C’est un fait suffisamment rare pour être noté. En pleine affaire Benalla, fin juillet, Jean-Luc Mélenchon s’est attardé une nuit avec des journalistes dans la salle des quatre colonnes de l’Assemblée nationale, pour commenter longuement la situation politique. Pour que le leader de La France insoumise (LFI), grand contempteur des médias, soigne soudain ses relations avec la presse, c’est que l’heure est grave. Ou bien qu’il opère un changement de stratégie.
Après l’échec des mobilisations sociales dans la rue en septembre et au printemps, le chef de file de LFI, qui a touché du doigt après la présidentielle les limites de la radicalisation, joue désormais la carte de l’apaisement et du rassemblement. « A chaque fois qu’une élection approche, Jean-Luc Mélenchon s’adoucit », observe le chef de file du Parti communiste aux européennes, Ian Brossat. « A la fin de la campagne de 2017, il était devenu le gentil prof de la IIIe République, blouse comprise, et puis le naturel est revenu au galop », ironise l’adjoint à la mairie de Paris.

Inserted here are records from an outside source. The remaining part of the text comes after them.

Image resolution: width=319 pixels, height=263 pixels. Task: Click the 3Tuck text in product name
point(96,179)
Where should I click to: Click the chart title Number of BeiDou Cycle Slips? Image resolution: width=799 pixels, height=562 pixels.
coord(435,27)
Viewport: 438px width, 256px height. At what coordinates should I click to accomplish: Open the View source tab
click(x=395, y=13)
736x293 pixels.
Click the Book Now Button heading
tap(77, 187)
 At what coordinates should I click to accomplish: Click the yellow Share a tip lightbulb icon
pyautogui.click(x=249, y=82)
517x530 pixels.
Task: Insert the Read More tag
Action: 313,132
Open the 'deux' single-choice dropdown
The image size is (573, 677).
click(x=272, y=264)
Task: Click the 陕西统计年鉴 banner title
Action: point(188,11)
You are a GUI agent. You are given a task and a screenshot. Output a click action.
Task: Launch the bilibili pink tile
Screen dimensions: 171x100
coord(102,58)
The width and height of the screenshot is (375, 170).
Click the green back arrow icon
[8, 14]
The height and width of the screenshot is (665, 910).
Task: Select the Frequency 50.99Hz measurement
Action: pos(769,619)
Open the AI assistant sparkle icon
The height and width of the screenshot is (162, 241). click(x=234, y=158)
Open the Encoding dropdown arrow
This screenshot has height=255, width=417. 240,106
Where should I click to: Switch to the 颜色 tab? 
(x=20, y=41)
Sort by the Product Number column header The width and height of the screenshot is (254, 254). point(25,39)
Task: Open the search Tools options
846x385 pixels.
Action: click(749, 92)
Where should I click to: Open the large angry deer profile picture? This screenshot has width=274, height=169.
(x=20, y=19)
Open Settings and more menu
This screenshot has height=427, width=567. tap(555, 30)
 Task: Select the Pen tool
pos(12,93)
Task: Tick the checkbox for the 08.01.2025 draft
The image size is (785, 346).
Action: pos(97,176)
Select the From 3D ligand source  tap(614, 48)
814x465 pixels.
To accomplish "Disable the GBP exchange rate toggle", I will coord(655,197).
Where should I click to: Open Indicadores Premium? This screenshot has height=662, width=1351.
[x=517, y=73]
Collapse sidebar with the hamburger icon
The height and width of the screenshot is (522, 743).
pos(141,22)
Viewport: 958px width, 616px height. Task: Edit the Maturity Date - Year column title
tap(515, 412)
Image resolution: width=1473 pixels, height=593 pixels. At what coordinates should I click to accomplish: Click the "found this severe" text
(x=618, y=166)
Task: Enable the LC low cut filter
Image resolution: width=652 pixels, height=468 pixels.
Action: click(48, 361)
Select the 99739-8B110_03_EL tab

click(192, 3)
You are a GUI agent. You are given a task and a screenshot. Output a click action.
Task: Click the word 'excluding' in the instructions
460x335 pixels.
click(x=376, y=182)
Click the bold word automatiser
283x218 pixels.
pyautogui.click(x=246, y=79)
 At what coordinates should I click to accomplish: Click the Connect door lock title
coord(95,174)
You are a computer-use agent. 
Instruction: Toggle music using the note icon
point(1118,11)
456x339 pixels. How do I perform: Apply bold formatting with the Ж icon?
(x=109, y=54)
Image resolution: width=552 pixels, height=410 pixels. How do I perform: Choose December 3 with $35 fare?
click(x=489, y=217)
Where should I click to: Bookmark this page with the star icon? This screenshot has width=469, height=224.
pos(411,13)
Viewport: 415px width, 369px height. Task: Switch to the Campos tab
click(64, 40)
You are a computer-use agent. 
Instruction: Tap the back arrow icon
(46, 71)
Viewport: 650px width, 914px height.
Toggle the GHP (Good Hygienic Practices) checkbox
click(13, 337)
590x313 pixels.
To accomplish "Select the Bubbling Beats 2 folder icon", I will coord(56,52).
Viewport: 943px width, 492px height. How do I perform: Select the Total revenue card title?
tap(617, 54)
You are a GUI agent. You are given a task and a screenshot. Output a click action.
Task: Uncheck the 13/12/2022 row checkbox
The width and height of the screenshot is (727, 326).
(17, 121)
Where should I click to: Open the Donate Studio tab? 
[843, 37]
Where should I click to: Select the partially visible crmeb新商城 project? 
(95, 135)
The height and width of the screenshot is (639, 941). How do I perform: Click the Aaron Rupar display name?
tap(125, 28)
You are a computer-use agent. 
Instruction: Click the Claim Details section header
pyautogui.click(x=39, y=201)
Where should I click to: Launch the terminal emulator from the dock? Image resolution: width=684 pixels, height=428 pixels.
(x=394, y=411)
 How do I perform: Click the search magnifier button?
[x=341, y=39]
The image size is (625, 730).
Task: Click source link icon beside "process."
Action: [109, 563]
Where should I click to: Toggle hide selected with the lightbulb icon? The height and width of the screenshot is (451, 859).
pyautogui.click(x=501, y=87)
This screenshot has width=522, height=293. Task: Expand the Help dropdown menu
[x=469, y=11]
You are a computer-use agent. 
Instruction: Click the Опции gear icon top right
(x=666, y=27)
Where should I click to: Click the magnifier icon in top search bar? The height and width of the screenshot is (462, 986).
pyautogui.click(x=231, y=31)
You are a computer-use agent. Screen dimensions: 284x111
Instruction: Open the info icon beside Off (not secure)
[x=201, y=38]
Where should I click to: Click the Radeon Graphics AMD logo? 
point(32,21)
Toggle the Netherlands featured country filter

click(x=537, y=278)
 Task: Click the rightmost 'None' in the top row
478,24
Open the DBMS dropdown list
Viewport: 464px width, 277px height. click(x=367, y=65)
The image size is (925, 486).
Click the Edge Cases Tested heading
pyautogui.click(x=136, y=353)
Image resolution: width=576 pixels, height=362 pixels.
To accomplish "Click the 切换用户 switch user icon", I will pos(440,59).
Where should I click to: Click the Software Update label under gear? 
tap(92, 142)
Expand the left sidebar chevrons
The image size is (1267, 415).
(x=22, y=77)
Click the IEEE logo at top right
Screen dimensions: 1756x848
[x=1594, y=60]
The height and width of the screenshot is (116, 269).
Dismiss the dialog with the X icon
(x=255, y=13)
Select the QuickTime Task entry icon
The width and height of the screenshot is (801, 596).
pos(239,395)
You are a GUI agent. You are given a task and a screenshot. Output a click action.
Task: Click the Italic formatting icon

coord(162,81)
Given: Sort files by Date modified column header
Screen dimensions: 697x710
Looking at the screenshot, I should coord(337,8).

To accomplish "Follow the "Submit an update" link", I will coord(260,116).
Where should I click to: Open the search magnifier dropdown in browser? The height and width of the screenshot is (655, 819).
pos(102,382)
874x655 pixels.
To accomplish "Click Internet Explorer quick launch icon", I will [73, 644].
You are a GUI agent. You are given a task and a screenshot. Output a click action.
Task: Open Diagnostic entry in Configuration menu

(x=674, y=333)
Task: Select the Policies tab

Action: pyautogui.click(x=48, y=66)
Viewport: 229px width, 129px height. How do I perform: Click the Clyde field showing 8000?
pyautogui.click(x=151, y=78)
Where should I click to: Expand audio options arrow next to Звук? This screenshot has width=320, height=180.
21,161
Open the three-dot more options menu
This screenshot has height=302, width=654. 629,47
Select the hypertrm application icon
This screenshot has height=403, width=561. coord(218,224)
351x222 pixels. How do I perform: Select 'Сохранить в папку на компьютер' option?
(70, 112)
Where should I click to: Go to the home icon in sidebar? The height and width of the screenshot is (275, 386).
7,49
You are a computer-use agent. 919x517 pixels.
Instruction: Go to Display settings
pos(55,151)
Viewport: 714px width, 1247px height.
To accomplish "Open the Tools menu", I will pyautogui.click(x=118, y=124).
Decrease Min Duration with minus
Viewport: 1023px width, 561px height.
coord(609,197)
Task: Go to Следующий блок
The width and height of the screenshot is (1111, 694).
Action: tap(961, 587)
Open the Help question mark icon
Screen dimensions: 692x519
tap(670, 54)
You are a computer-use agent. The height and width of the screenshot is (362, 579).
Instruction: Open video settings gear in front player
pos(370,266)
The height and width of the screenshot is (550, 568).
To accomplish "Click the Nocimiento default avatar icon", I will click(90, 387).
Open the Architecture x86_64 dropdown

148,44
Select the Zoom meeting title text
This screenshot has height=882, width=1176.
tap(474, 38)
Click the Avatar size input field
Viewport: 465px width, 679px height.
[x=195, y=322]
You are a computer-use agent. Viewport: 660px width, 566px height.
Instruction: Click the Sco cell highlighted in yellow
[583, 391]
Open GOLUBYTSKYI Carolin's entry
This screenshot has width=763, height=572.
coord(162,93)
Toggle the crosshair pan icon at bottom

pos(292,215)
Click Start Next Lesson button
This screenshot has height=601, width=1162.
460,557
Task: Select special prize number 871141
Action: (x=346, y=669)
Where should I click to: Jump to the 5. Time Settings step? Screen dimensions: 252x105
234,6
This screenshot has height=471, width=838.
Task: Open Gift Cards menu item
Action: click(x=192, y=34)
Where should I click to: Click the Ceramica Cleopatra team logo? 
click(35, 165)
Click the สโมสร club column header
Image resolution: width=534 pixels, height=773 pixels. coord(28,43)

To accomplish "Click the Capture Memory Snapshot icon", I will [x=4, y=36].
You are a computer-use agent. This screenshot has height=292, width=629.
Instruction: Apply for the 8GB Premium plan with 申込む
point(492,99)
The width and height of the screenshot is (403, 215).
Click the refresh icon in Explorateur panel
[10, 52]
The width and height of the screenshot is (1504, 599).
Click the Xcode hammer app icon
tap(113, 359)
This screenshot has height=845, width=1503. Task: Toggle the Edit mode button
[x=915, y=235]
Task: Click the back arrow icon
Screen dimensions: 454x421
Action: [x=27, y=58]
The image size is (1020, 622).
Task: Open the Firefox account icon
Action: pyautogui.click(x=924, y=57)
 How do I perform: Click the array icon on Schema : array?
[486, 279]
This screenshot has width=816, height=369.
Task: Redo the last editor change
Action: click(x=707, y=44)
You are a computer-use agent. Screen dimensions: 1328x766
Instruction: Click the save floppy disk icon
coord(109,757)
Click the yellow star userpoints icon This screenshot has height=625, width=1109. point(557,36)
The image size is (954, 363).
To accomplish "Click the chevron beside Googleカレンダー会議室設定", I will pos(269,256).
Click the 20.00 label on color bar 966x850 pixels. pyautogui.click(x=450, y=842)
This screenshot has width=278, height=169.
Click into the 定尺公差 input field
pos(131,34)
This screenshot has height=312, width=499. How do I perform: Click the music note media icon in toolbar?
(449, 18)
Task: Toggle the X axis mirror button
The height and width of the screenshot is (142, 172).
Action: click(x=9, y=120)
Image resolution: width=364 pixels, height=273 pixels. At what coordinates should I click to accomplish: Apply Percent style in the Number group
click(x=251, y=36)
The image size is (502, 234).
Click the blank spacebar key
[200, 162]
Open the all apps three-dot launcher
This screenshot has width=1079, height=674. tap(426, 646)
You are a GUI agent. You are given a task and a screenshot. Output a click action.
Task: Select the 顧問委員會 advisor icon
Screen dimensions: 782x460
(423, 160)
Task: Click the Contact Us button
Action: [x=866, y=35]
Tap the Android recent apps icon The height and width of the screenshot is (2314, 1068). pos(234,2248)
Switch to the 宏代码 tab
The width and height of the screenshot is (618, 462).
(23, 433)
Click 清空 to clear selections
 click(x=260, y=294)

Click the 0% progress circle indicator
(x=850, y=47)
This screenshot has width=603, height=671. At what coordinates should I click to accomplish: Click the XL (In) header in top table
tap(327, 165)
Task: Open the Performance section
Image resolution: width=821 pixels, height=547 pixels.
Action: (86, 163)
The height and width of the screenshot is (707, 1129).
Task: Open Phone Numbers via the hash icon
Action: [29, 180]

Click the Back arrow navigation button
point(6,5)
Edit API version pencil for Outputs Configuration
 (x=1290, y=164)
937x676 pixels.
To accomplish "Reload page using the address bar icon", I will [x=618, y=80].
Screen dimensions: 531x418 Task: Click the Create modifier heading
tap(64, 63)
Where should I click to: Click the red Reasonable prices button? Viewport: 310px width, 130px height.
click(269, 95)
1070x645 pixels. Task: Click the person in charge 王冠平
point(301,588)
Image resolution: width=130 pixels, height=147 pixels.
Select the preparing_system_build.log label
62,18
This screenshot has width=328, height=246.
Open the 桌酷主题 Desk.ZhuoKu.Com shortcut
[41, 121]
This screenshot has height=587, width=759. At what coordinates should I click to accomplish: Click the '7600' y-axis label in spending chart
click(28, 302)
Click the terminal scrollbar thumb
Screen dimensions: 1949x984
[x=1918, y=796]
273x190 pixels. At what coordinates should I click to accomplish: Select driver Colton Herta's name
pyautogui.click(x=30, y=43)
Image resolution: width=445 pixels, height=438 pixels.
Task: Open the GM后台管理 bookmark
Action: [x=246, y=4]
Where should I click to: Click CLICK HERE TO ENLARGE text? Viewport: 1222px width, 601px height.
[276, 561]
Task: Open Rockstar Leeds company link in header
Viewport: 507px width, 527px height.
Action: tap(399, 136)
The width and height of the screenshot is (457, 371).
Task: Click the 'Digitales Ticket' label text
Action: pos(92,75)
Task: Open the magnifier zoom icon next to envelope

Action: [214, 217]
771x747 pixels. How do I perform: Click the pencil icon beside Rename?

Même souci affiché d’ouverture en vue des universités d’été du parti qui se tiennent à Marseille du 23 au 26 août. La France insoumise a invité les autres partis de gauche, mais également deux députés Les Républicains : Marianne Dubois, qui interviendra lors d’une table ronde sur la défense, et Olivier Marleix, qui a présidé la commission d’enquête sur Alstom. Deux députés de la majorité avaient également été invités, le premier frondeur du quinquennat, l’ex-LRM Jean-Michel Clément, et la députée Sonia Krimi, qui n’hésite pas à faire valoir ses convictions, en allant parfois à l’encontre de la ligne de la majorité, notamment sur les questions d’asile et d’immigration. Tous deux ont décliné pour « raisons personnelles ».
« Une impasse »
« La France insoumise n’est pas sectaire », revendique le directeur des campagnes de LFI, Manuel Bompard. « Face à la brutalité du gouvernement, ce n’est pas absurde d’avoir un lieu où se retrouvent toutes les oppositions. C’est une pratique normale en démocratie de discuter », répond le chef de file de LFI aux européennes aux critiques venues de la gauche. « Jean-Luc Mélenchon défend une stratégie hors de la gauche, c’est une impasse », juge par exemple Rachid Temal, chargé des relations avec les partenaires du Parti socialiste. « Je ne crois pas au dépassement des oppositions. Je ne suis pas pour additionner nos voix à celles de la droite, comme il a voulu le faire lors de la motion de censure. Il faut être cohérent », ajoute le responsable socialiste.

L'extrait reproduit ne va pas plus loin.